> [What needs to be done] Transcribe exactly, leaving out pictures, the lines from the one that holds "You are a GUI" through the end of the data below, including both end lines and no others.

Records for this exercise: Begin

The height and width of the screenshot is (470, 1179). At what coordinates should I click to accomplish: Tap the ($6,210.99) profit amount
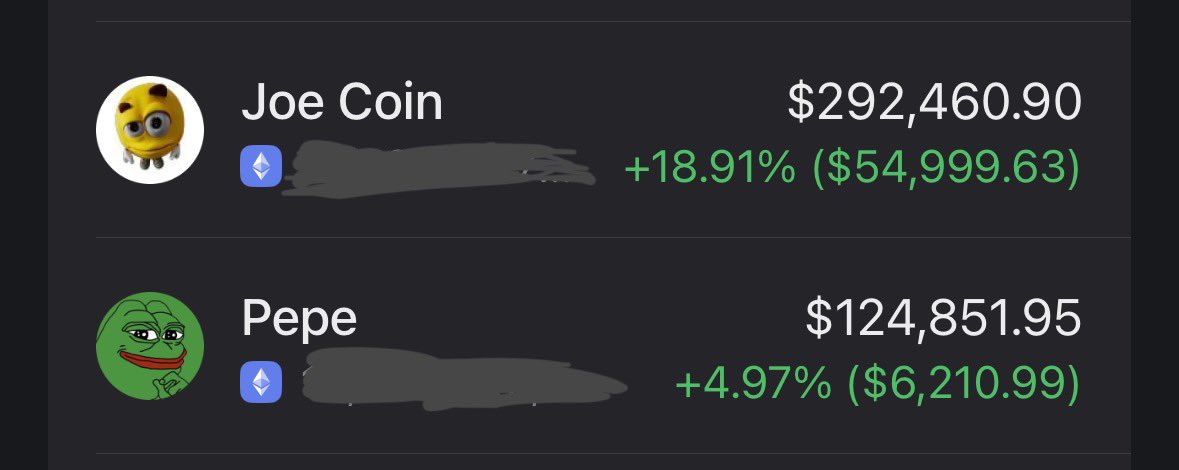[964, 383]
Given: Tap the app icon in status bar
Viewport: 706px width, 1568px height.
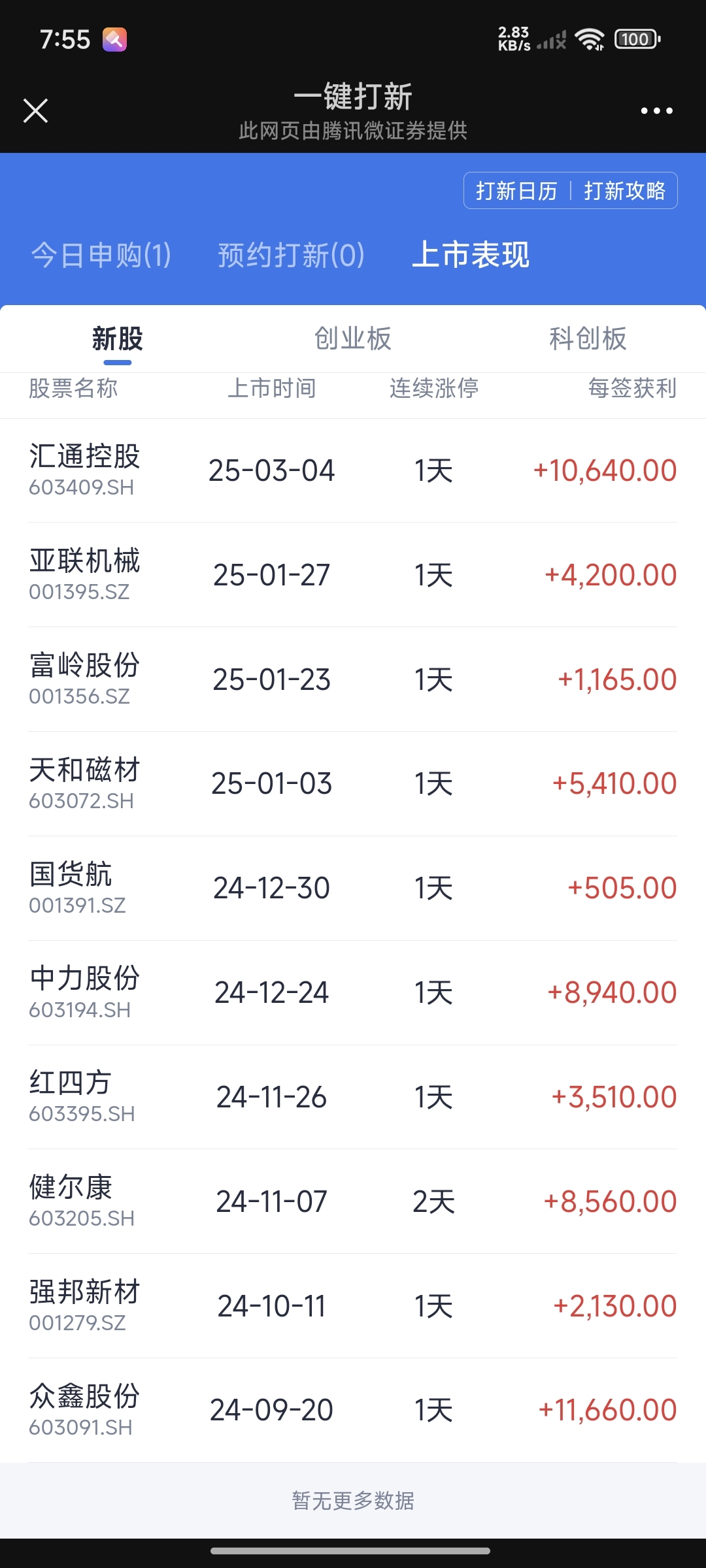Looking at the screenshot, I should click(x=114, y=39).
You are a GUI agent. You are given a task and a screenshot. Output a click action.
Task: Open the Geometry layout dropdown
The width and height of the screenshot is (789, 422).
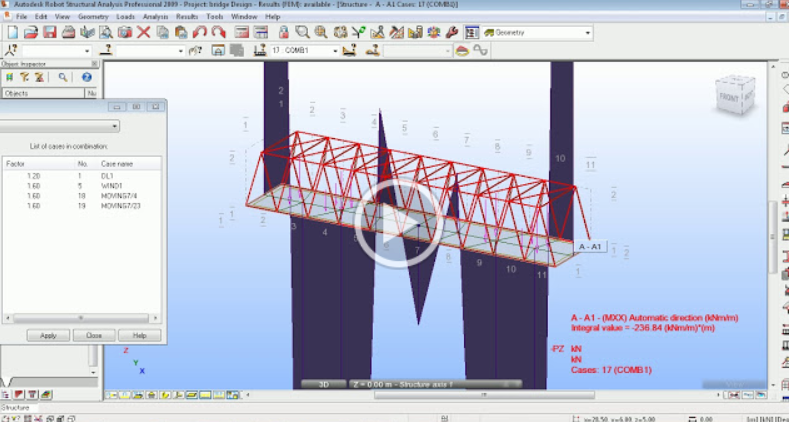pyautogui.click(x=587, y=32)
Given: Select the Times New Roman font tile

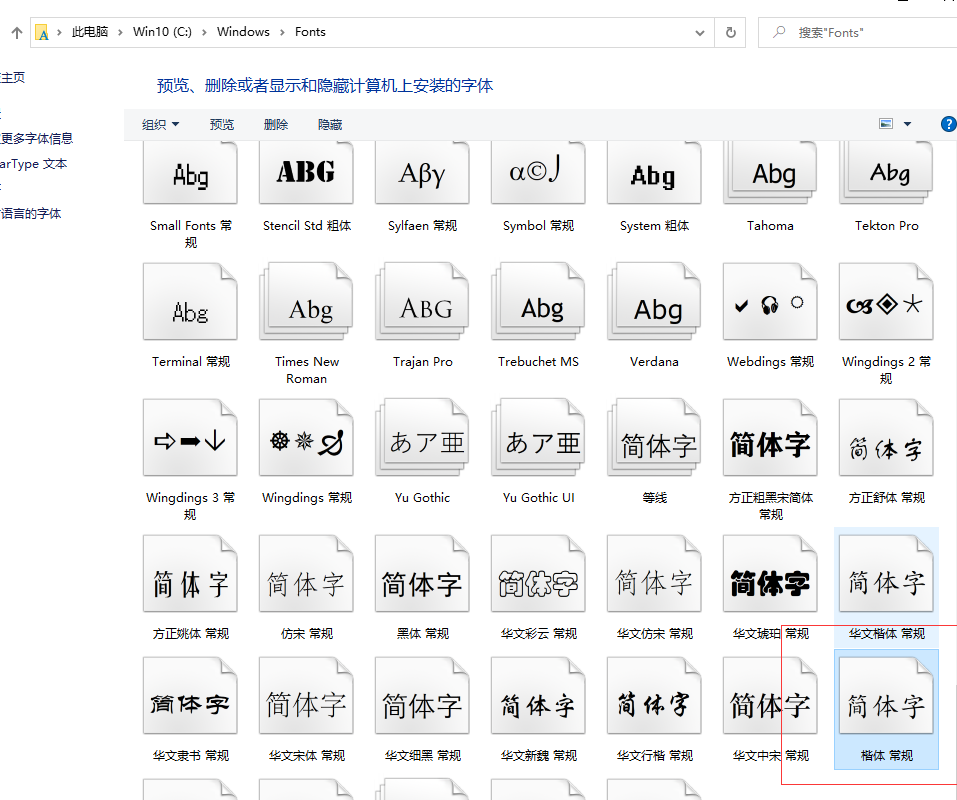Looking at the screenshot, I should (x=306, y=310).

Records for this exercise: End

> [Solution to the problem]
You are a GUI agent. You are given a task and a screenshot. Output a click action.
Task: Open the Geometry layout dropdown
The width and height of the screenshot is (789, 422).
pyautogui.click(x=587, y=32)
Given: Select the Times New Roman font tile

Looking at the screenshot, I should (x=306, y=310).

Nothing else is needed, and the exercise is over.